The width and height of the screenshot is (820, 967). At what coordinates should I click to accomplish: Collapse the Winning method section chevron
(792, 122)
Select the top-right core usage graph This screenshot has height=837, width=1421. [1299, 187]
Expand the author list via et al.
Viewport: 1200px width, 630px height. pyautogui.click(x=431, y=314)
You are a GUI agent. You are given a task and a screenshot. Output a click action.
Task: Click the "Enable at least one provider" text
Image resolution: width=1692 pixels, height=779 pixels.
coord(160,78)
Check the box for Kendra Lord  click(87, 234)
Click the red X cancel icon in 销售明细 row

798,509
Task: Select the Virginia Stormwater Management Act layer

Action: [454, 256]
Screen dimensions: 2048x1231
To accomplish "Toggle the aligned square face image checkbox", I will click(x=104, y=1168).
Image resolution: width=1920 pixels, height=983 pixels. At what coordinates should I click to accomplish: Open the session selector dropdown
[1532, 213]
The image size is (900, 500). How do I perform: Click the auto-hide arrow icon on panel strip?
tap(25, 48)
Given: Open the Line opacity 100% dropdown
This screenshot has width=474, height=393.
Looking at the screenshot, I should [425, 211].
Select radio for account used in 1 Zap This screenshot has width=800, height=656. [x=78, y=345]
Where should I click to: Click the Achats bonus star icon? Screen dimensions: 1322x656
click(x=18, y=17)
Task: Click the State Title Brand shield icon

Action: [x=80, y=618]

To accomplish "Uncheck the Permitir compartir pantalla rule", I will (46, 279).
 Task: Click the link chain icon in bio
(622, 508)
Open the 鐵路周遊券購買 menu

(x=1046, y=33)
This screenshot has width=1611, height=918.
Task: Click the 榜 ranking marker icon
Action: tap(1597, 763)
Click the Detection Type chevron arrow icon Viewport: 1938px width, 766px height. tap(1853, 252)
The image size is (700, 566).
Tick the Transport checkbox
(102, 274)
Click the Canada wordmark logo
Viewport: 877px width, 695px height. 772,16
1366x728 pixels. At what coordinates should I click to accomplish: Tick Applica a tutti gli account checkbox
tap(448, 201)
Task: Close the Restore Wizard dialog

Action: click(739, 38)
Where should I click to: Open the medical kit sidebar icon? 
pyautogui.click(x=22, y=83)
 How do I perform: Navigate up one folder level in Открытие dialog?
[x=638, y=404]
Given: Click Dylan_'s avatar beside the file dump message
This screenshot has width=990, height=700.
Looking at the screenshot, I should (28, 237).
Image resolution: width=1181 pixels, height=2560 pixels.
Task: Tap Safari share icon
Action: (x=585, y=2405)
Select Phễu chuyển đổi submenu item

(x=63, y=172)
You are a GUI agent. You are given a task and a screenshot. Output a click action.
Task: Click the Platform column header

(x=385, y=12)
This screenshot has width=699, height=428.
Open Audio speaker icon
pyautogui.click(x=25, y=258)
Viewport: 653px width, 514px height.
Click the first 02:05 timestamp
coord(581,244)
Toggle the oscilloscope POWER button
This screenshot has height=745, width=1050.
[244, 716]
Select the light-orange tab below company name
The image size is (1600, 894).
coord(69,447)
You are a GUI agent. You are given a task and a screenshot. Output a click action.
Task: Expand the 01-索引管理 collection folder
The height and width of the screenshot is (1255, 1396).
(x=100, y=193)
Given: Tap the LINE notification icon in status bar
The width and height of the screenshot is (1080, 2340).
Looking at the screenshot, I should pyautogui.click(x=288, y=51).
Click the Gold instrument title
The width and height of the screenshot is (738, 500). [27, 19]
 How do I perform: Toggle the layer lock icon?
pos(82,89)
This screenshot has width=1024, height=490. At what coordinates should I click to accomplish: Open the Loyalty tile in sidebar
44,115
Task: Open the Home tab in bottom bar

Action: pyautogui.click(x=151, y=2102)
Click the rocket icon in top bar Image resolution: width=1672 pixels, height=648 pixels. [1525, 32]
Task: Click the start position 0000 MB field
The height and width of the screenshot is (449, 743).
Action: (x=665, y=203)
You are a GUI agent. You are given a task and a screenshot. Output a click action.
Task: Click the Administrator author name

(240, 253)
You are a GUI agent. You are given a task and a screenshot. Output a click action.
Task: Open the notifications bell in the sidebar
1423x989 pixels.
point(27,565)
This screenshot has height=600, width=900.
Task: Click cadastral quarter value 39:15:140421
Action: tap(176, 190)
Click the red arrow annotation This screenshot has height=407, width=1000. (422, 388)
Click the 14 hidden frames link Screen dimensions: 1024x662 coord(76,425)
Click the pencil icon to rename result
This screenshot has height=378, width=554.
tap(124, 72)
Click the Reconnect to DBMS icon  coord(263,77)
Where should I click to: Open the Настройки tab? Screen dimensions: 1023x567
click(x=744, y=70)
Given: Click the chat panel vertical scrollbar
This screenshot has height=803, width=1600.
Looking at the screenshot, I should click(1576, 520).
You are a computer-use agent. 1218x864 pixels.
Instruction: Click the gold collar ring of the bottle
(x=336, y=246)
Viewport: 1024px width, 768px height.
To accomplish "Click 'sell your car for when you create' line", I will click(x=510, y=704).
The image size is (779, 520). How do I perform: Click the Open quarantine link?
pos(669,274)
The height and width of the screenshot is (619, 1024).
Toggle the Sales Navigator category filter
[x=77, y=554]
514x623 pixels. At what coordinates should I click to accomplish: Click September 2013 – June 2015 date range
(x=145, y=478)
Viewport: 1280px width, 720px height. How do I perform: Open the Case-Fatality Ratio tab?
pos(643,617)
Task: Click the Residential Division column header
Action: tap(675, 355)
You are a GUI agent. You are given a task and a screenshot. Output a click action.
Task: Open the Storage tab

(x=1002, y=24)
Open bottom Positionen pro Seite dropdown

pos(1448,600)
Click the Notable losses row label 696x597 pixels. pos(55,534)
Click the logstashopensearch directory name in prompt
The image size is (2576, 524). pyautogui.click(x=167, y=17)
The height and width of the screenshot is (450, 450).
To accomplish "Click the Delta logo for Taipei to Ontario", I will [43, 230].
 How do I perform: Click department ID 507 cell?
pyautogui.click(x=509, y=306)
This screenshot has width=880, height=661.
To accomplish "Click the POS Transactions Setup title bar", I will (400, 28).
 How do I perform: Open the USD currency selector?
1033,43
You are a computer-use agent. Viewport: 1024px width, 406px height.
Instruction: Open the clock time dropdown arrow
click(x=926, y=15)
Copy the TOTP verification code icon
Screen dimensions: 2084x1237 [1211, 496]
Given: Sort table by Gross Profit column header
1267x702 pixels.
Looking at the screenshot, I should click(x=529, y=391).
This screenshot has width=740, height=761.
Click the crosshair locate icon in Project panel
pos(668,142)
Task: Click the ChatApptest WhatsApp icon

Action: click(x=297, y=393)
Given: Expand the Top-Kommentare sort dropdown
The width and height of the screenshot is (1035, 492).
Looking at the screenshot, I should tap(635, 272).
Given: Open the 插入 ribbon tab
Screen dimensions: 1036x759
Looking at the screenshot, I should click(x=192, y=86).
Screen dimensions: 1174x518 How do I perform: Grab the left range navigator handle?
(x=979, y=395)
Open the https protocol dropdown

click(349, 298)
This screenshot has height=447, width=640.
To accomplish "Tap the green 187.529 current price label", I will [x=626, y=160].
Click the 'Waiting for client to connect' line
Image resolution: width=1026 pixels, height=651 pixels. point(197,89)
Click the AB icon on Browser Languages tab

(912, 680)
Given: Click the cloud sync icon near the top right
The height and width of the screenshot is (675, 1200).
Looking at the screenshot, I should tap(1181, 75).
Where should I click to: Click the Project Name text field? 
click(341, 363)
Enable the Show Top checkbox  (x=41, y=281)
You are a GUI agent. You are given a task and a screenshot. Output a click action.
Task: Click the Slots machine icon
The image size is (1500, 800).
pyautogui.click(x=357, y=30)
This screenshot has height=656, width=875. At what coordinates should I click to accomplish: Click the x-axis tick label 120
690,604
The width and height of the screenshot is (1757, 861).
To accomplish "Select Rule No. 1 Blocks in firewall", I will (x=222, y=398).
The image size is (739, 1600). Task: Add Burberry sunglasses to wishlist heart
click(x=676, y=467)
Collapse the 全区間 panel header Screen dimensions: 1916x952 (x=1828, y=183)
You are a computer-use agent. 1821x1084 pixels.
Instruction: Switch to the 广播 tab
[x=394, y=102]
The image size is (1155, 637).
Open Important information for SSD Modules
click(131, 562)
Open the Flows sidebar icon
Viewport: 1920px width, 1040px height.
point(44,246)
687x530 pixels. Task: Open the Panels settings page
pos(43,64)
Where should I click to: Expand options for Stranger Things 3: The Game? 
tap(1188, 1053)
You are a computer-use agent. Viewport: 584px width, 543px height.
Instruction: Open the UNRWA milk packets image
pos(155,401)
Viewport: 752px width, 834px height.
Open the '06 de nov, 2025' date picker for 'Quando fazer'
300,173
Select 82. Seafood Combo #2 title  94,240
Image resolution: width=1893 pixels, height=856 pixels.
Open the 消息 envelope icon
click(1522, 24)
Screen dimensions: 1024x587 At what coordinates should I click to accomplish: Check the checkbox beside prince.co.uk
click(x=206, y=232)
★ ★ ★ ★ ★ ★ ★
• [ASSIGNMENT]
Every line that holds the word "Enable" should be copied from the records above.

• [SOLUTION FOR THIS PROBLEM]
Task: Click the "Enable at least one provider" text
Enable the Show Top checkbox  (x=41, y=281)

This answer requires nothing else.